-- BEGIN --

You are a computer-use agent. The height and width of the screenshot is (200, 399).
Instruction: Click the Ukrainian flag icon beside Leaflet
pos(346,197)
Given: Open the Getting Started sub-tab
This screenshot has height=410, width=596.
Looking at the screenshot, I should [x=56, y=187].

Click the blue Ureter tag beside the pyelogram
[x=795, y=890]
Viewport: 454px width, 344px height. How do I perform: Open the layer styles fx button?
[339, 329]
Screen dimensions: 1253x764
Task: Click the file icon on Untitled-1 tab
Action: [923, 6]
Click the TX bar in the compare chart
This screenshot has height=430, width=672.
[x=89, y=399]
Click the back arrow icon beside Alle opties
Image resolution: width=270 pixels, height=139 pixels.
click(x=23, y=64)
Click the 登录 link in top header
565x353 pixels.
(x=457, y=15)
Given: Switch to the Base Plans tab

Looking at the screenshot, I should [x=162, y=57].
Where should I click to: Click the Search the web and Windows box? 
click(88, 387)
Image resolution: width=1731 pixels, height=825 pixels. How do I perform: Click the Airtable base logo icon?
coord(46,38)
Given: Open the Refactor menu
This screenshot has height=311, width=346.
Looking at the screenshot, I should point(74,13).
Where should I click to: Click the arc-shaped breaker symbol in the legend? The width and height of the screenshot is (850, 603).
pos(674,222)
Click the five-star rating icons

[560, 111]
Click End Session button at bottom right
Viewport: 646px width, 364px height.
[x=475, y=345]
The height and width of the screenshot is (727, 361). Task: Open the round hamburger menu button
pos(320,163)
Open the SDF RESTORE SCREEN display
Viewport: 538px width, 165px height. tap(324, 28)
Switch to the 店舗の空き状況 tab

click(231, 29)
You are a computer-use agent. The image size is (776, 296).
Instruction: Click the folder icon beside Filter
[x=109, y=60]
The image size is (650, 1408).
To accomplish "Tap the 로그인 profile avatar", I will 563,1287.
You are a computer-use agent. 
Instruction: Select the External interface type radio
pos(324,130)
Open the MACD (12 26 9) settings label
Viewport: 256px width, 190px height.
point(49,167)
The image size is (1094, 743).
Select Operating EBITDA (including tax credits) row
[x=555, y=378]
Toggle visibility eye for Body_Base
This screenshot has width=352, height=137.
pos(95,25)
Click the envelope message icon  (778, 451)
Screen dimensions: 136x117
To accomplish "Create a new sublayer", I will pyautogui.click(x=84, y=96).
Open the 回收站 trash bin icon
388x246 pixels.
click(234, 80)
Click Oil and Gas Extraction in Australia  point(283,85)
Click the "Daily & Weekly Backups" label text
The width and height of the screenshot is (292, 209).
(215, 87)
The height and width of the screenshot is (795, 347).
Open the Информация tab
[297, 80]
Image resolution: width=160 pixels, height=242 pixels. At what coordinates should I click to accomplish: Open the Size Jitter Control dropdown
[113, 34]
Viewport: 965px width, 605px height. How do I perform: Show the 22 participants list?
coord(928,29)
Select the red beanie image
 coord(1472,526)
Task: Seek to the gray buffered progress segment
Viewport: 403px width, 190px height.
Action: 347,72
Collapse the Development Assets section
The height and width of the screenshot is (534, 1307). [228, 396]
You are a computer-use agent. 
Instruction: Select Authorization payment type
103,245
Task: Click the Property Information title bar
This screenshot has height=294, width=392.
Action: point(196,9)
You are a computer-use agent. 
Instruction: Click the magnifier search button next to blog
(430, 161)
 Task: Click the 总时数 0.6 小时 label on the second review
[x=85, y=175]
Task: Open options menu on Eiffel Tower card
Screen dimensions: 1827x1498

-- END --

▶ _GIVEN INSTRUCTION_: Rewrite all of the material above with every "computer-use agent" changed to "screen assistant" and nothing else altered.

▶ _ANSWER TO THIS TASK_:
You are a screen assistant. The height and width of the screenshot is (200, 399).
Instruction: Click the Ukrainian flag icon beside Leaflet
pos(346,197)
Given: Open the Getting Started sub-tab
This screenshot has height=410, width=596.
Looking at the screenshot, I should [x=56, y=187].

Click the blue Ureter tag beside the pyelogram
[x=795, y=890]
Viewport: 454px width, 344px height. How do I perform: Open the layer styles fx button?
[339, 329]
Screen dimensions: 1253x764
Task: Click the file icon on Untitled-1 tab
Action: [923, 6]
Click the TX bar in the compare chart
This screenshot has height=430, width=672.
[x=89, y=399]
Click the back arrow icon beside Alle opties
Image resolution: width=270 pixels, height=139 pixels.
click(x=23, y=64)
Click the 登录 link in top header
565x353 pixels.
(x=457, y=15)
Given: Switch to the Base Plans tab

Looking at the screenshot, I should [x=162, y=57].
Where should I click to: Click the Search the web and Windows box? 
click(88, 387)
Image resolution: width=1731 pixels, height=825 pixels. How do I perform: Click the Airtable base logo icon?
coord(46,38)
Given: Open the Refactor menu
This screenshot has height=311, width=346.
Looking at the screenshot, I should point(74,13).
Where should I click to: Click the arc-shaped breaker symbol in the legend? The width and height of the screenshot is (850, 603).
pos(674,222)
Click the five-star rating icons

[560, 111]
Click End Session button at bottom right
Viewport: 646px width, 364px height.
[x=475, y=345]
The height and width of the screenshot is (727, 361). Task: Open the round hamburger menu button
pos(320,163)
Open the SDF RESTORE SCREEN display
Viewport: 538px width, 165px height. tap(324, 28)
Switch to the 店舗の空き状況 tab

click(231, 29)
You are a screen assistant. The image size is (776, 296).
Instruction: Click the folder icon beside Filter
[x=109, y=60]
The image size is (650, 1408).
To accomplish "Tap the 로그인 profile avatar", I will 563,1287.
You are a screen assistant. 
Instruction: Select the External interface type radio
pos(324,130)
Open the MACD (12 26 9) settings label
Viewport: 256px width, 190px height.
point(49,167)
The image size is (1094, 743).
Select Operating EBITDA (including tax credits) row
[x=555, y=378]
Toggle visibility eye for Body_Base
This screenshot has width=352, height=137.
pos(95,25)
Click the envelope message icon  (778, 451)
Screen dimensions: 136x117
To accomplish "Create a new sublayer", I will pyautogui.click(x=84, y=96).
Open the 回收站 trash bin icon
388x246 pixels.
click(234, 80)
Click Oil and Gas Extraction in Australia  point(283,85)
Click the "Daily & Weekly Backups" label text
The width and height of the screenshot is (292, 209).
(215, 87)
The height and width of the screenshot is (795, 347).
Open the Информация tab
[297, 80]
Image resolution: width=160 pixels, height=242 pixels. At what coordinates should I click to accomplish: Open the Size Jitter Control dropdown
[113, 34]
Viewport: 965px width, 605px height. How do I perform: Show the 22 participants list?
coord(928,29)
Select the red beanie image
 coord(1472,526)
Task: Seek to the gray buffered progress segment
Viewport: 403px width, 190px height.
Action: 347,72
Collapse the Development Assets section
The height and width of the screenshot is (534, 1307). [228, 396]
You are a screen assistant. 
Instruction: Select Authorization payment type
103,245
Task: Click the Property Information title bar
This screenshot has height=294, width=392.
Action: point(196,9)
You are a screen assistant. 
Instruction: Click the magnifier search button next to blog
(430, 161)
 Task: Click the 总时数 0.6 小时 label on the second review
[x=85, y=175]
Task: Open options menu on Eiffel Tower card
Screen dimensions: 1827x1498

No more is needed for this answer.